Bazı insanlar, bazı hayatların yaşama istediğini, yarına dair hayallerini sömürürken, hiçbir aha ak düşmeden hesap sorulacaktı.

Güzin ve Süveyda ağır adımlarla üniversitenin bahçesinden dışarıya doğru yürürken, Güzin Süveyda'nın bozuk suratıyla telefonun ekran ışığına bakıp bakıp durduğunu gördü. "Neye bakıyorsun öyle?"

Süveyda daldığı düşüncelerden Güzin'in sesiyle sıyrılıp omzunun üzerinden ona baktığında, "Kenan'a mesaj atmıştım da," dedi bozuk sesiyle. "Mesajımı görmüş ama cevap vermemiş."

Güzin bıkkınca önüne döndü. "Yapma şunu dedikçe aynısını yapıp duruyorsun."

"Ne yapıyorum?" sinirlenerek konuştu Süveyda "Ne varmış yaptığımda?"

"Adam seni istemiyor," dedi sertçe. "Anla artık..."

"İstiyor!" diye çatık kaşlarıyla karışık verdi Süveyda. "Sadece babamdan ve İhsan'dan dolayı uzak duruyor."

"Haklı değil mi sence?"

"Ne haklı değil mi?"

"Adam her gün İhsan'la boğaz boğaza," dedi Güzin kısık sesle. "Babanla güç gösterisi yapıp duruyor, onunla bir geleceğin olacağını mı zannediyorsun?"

"Güzin..." uyarı dolu çıkan Süveyda'nın sesi biraz da kırgındı. "Kenan'la evlenme planları kurmuyorum, bana bir gelecek vermesinin derdinde de değilim... Sen de bunu anla artık."

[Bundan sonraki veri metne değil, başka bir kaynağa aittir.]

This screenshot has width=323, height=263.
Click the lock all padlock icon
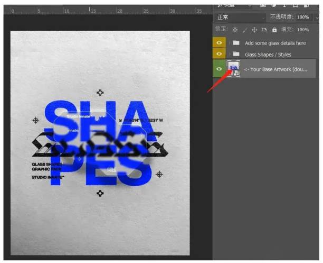click(x=274, y=30)
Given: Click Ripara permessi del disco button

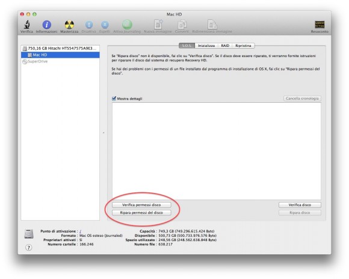Looking at the screenshot, I should pyautogui.click(x=141, y=213).
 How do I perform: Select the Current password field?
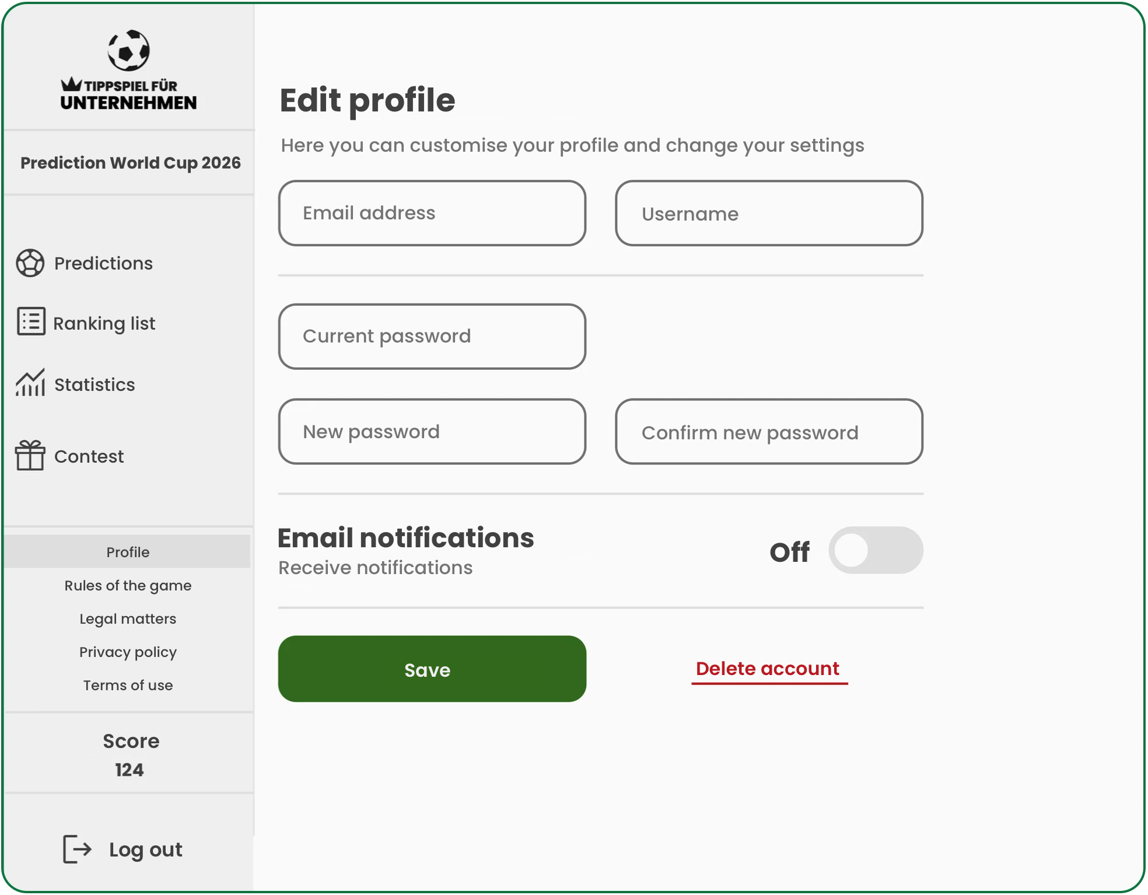pos(432,336)
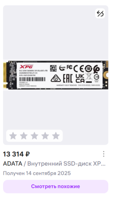Select the second rating star
Viewport: 137px width, 198px height.
[24, 136]
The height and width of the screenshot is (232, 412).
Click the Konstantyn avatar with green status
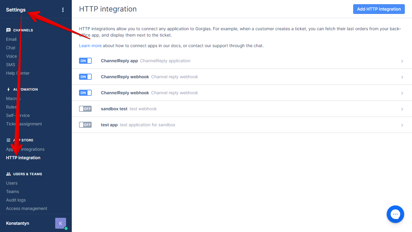click(60, 223)
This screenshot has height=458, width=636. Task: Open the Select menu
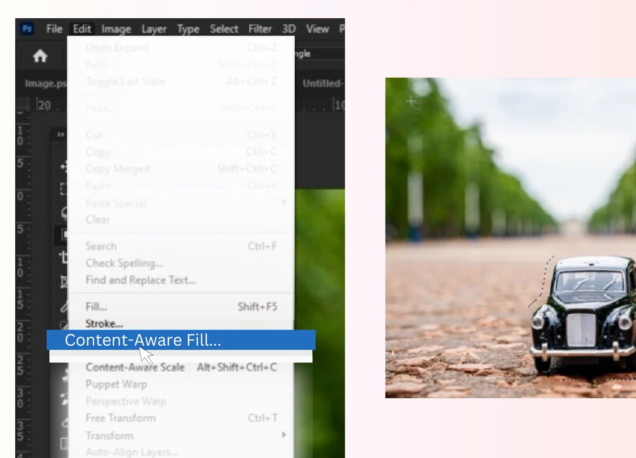[x=224, y=29]
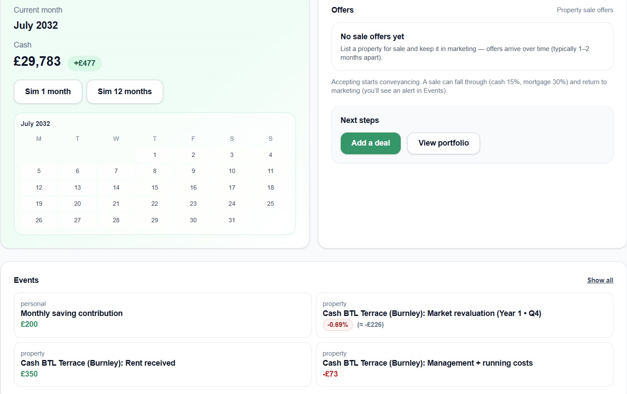Image resolution: width=627 pixels, height=394 pixels.
Task: Click the cash balance £29,783
Action: point(37,61)
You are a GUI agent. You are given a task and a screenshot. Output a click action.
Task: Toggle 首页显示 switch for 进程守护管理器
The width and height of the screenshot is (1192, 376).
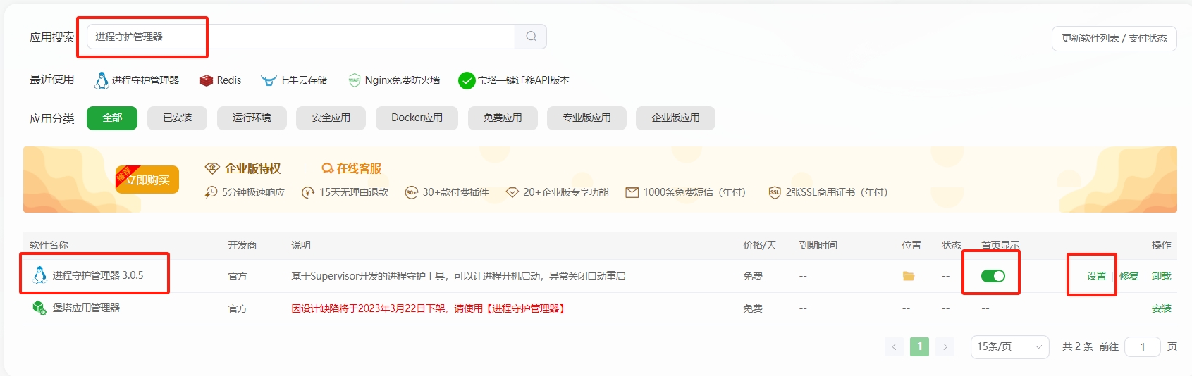pos(993,276)

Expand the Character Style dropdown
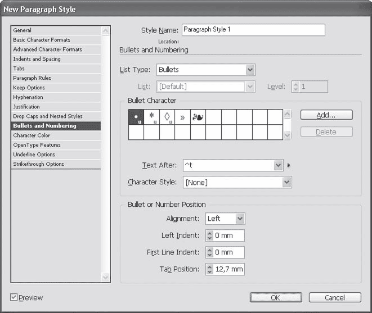tap(286, 183)
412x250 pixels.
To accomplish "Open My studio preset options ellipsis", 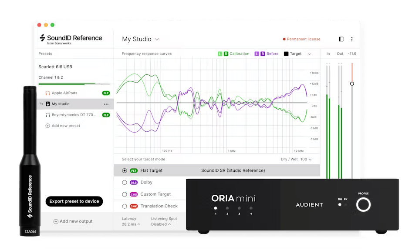I will point(106,104).
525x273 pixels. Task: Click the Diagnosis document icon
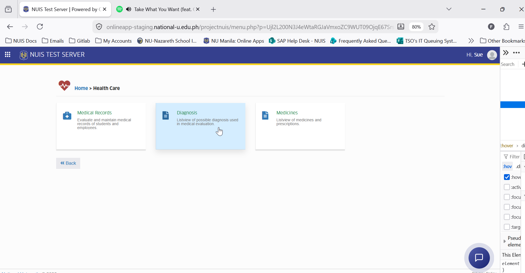[166, 115]
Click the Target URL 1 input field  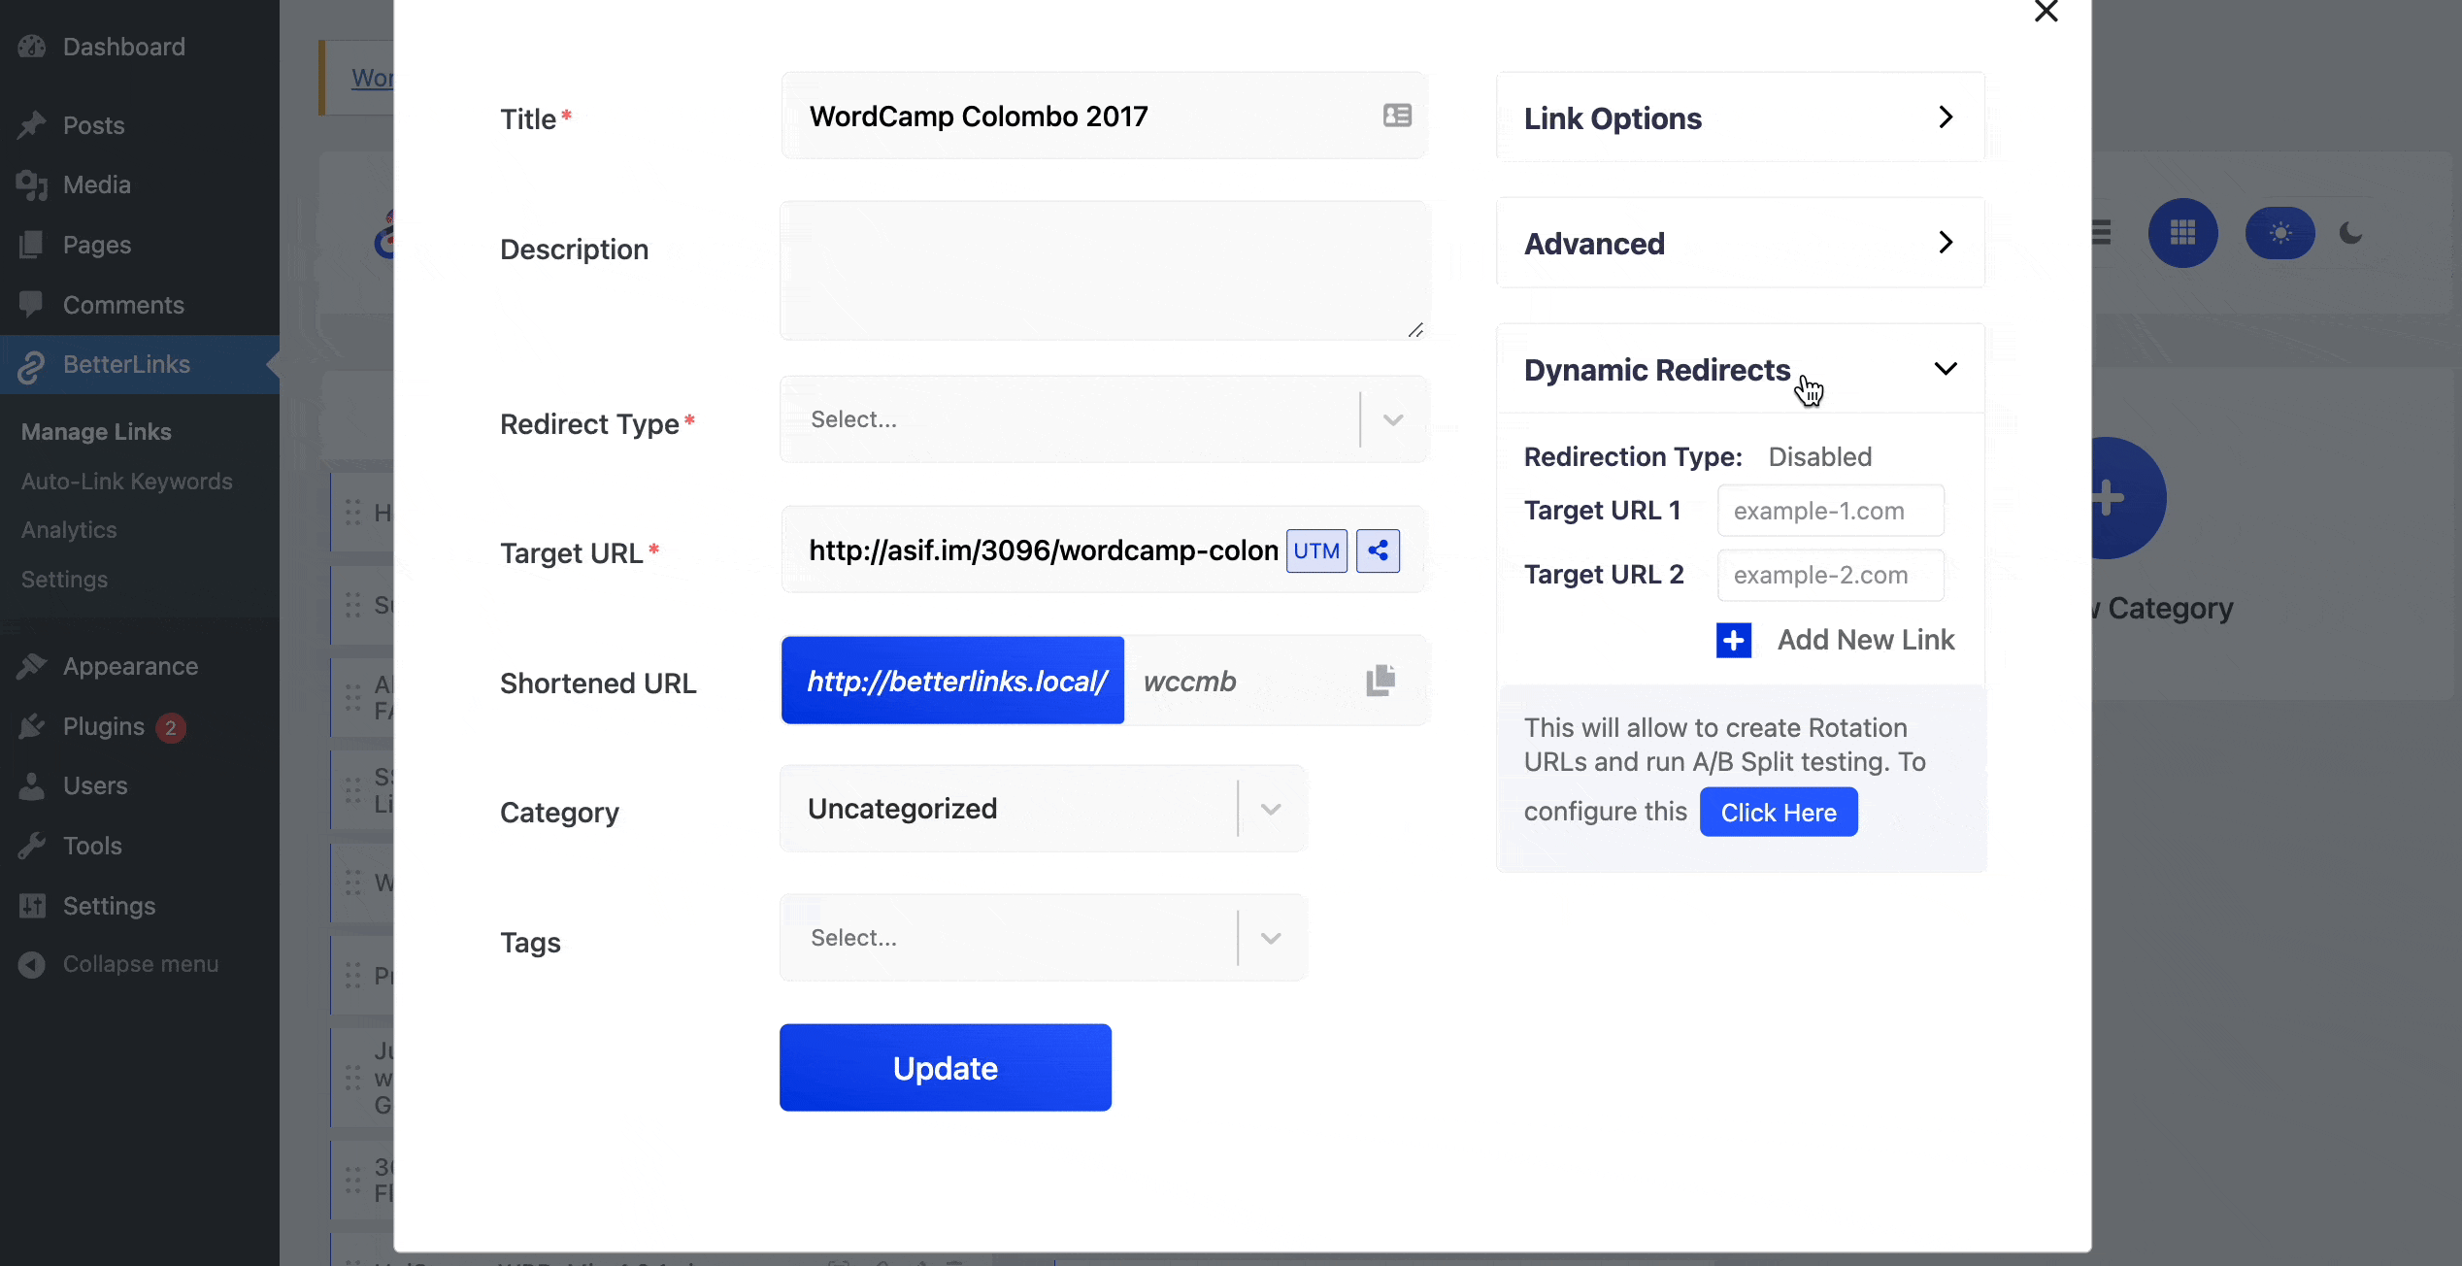pyautogui.click(x=1830, y=511)
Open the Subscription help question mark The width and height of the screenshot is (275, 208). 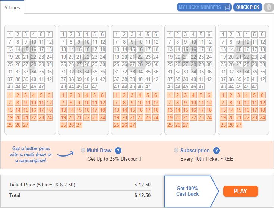216,151
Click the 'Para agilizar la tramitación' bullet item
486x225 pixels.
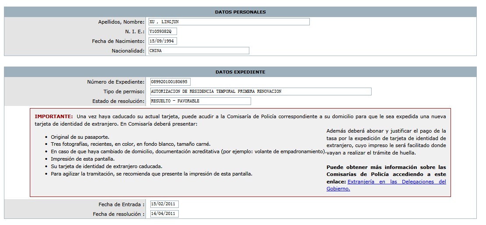(151, 174)
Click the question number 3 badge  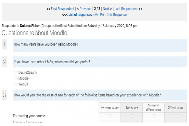(x=4, y=95)
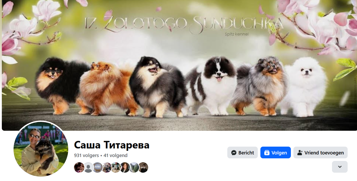Open the fifth follower avatar showing an outdoor street
This screenshot has width=357, height=181.
[116, 167]
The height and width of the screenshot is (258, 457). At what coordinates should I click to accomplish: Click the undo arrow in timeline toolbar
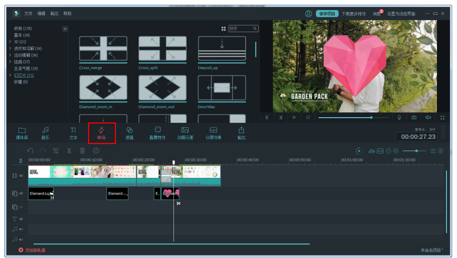pyautogui.click(x=30, y=151)
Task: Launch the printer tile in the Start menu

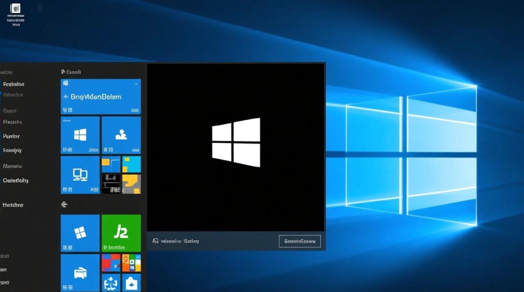Action: pos(80,273)
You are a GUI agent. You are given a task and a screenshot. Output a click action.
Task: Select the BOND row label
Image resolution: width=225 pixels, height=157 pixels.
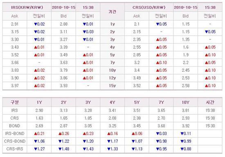pos(15,126)
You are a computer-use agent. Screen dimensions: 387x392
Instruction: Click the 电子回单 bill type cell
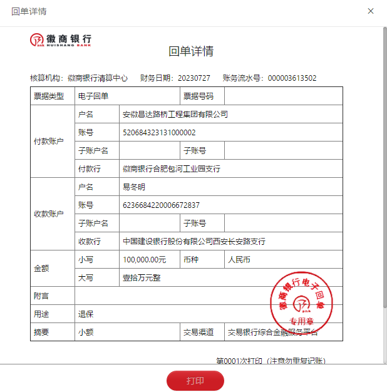tap(93, 96)
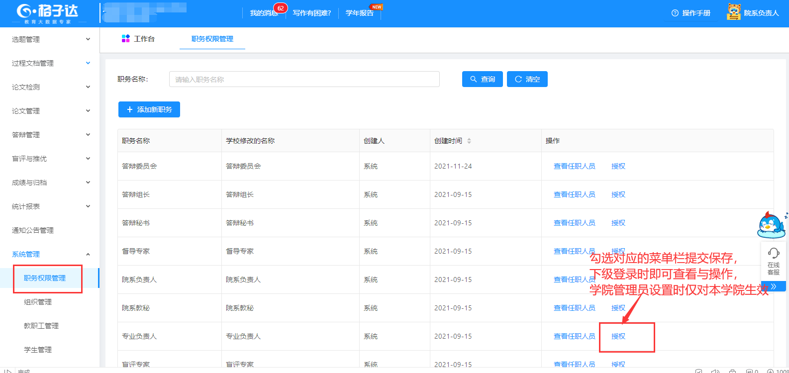The height and width of the screenshot is (373, 789).
Task: Open the 操作手册 help manual
Action: (691, 13)
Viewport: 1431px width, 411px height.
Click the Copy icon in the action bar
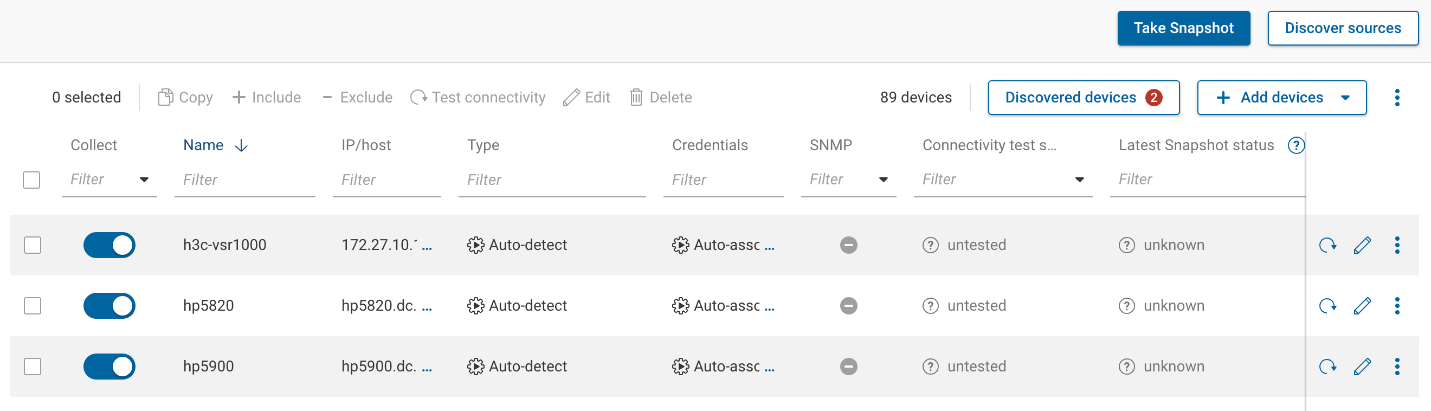(166, 97)
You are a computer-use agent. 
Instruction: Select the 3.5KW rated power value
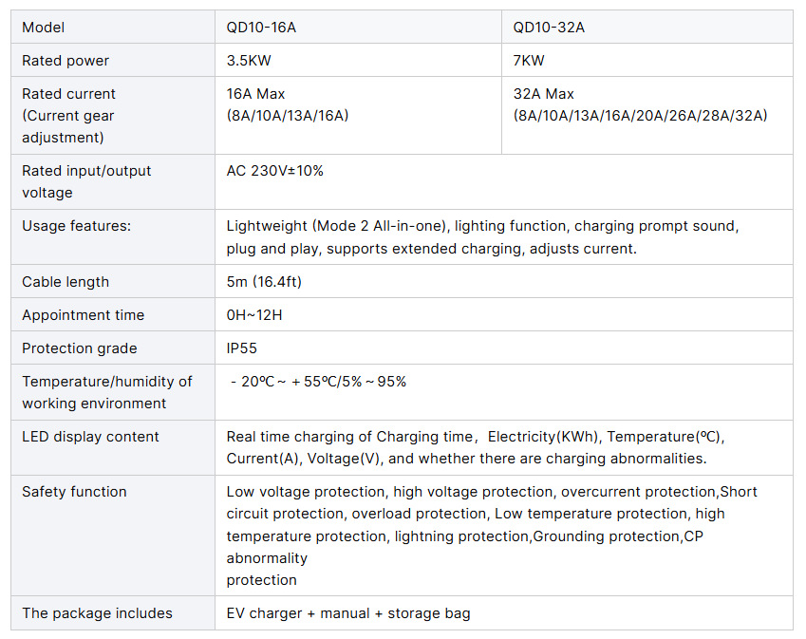pos(247,61)
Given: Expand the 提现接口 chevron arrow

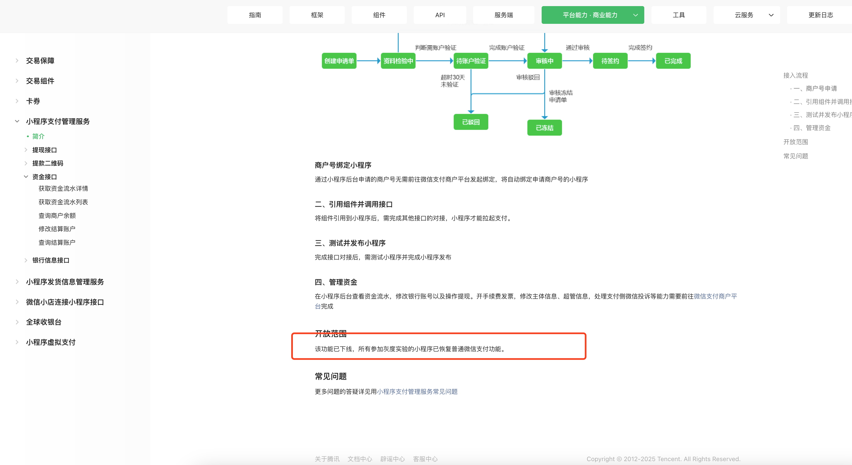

"O zaman ne istiyorsun bu adamdan?" Sabrının son demlerine gelen Güzin, ses tonuna dikkat etmediğinin farkında değildi. "Gün aşırı çalıştığı yere gidiyorsun, yolunu kesiyorsun, karşısına çıkıyorsun... Neden?"

"Sadece öylesine takılıyoruz," dedi Süveyda umursamaz bir tavırla. Biraz da geçiştirmek istemişti. "Aramızda ciddi bir şey yok."

Güzin bakışlarını arkadaşından koparıp önüne baktı ve dışarıya sıkıntılı bir nefes bıraktığında, "Seni hiç anlamıyorum," diye ağzının içinden söylendi. "Bir hiç uğruna kendini düşürüyorsun. Kendine dışarıdan bakacak olsaydın kendinden utanırdın."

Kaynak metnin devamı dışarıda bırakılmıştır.